[Material on where targets are located]
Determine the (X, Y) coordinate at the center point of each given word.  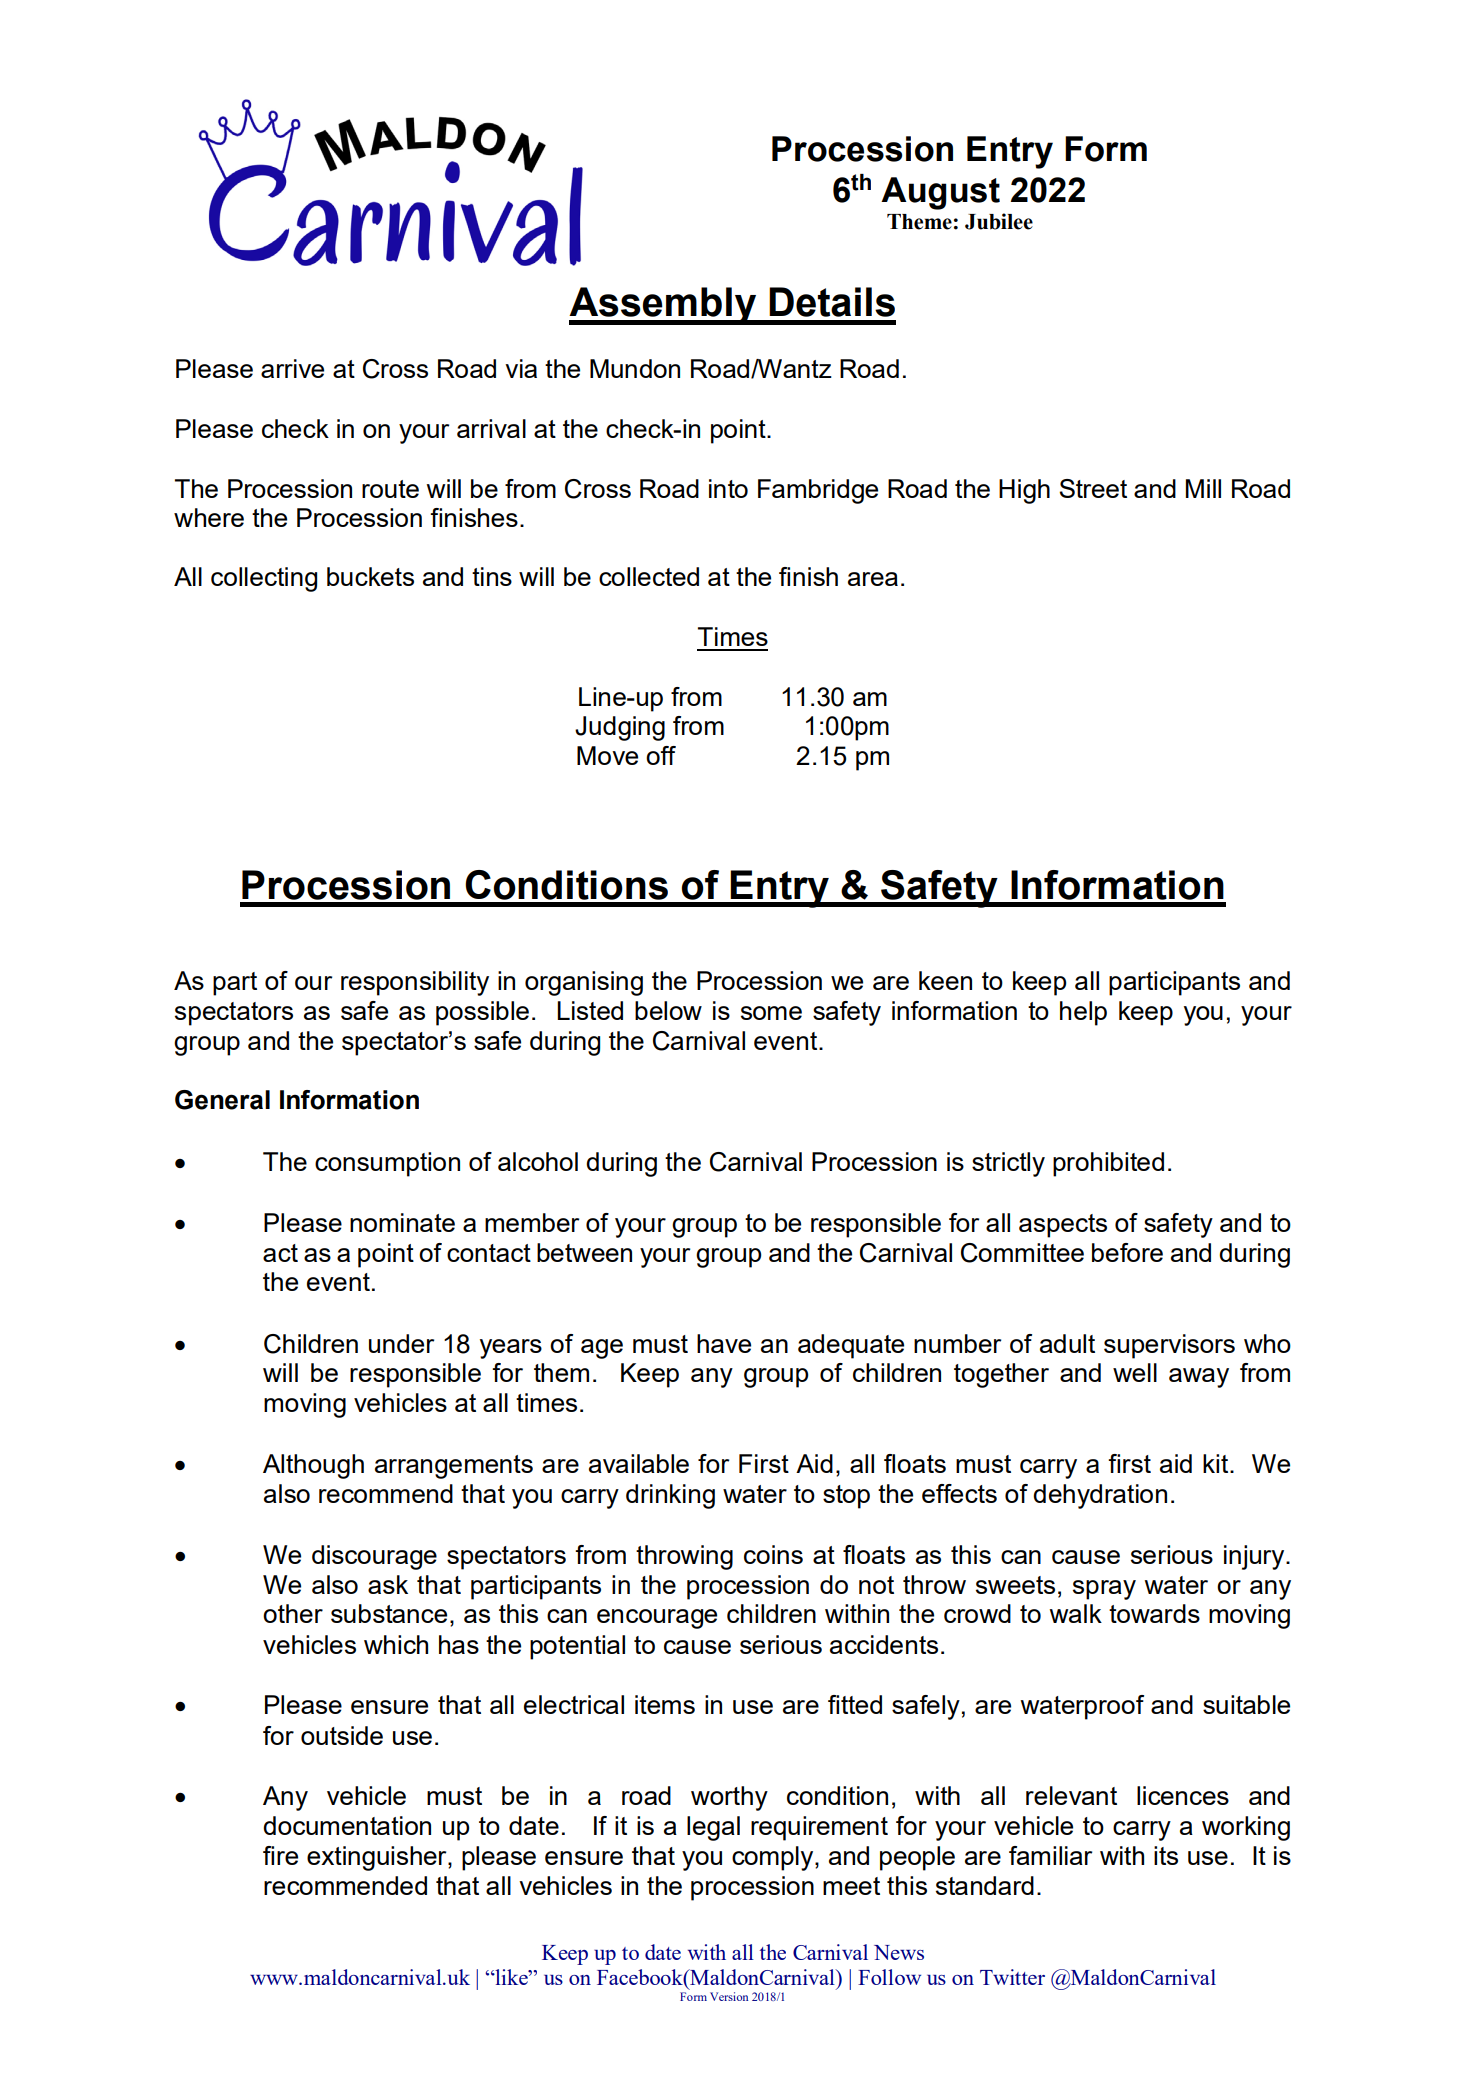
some (771, 1013)
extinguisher (378, 1858)
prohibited (1108, 1164)
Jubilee (999, 221)
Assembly (664, 306)
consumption (387, 1164)
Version (729, 1996)
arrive (292, 368)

### Exercise aim
Format each line of the material above as a numbered list, omitting blank lines and including every line. Do not include the pictures.

### Written answer
1. Determine the (X, Y) coordinate at the center point of each given word.  
2. some (771, 1013)
3. extinguisher (378, 1858)
4. prohibited (1108, 1164)
5. Jubilee (999, 221)
6. Assembly (664, 306)
7. consumption (387, 1164)
8. Version (729, 1996)
9. arrive (292, 368)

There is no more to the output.